• TASK TO COMPLETE
Every line from the one bearing "Task: Click the" through the last line of the records below is to be output exactly, and no other line; leave out the pictures.

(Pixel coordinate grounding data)
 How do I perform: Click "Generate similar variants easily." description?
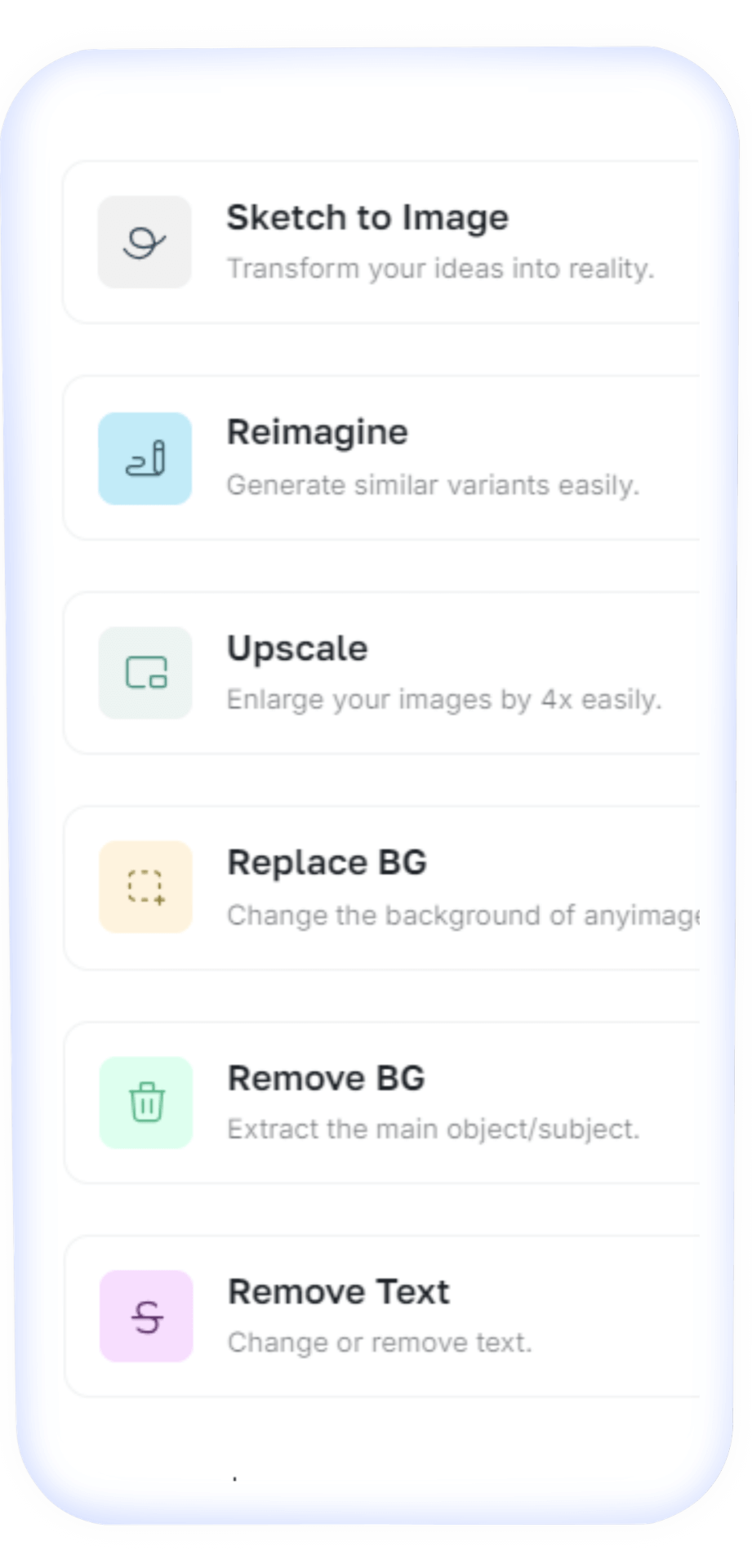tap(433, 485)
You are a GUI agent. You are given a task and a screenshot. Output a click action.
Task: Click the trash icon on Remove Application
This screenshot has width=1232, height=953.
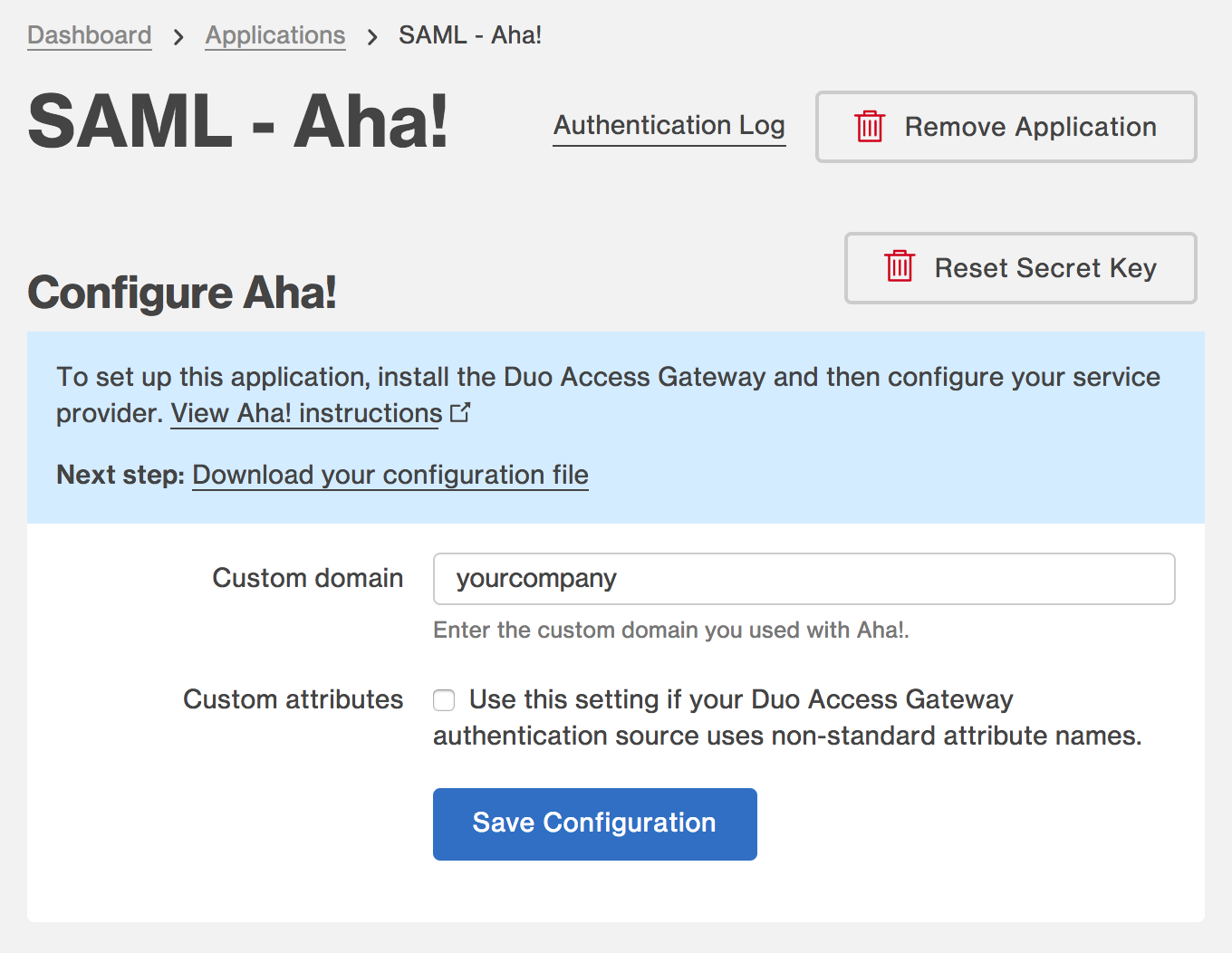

• RESPONSE
Task: Click the trash icon on Remove Application
This screenshot has width=1232, height=953.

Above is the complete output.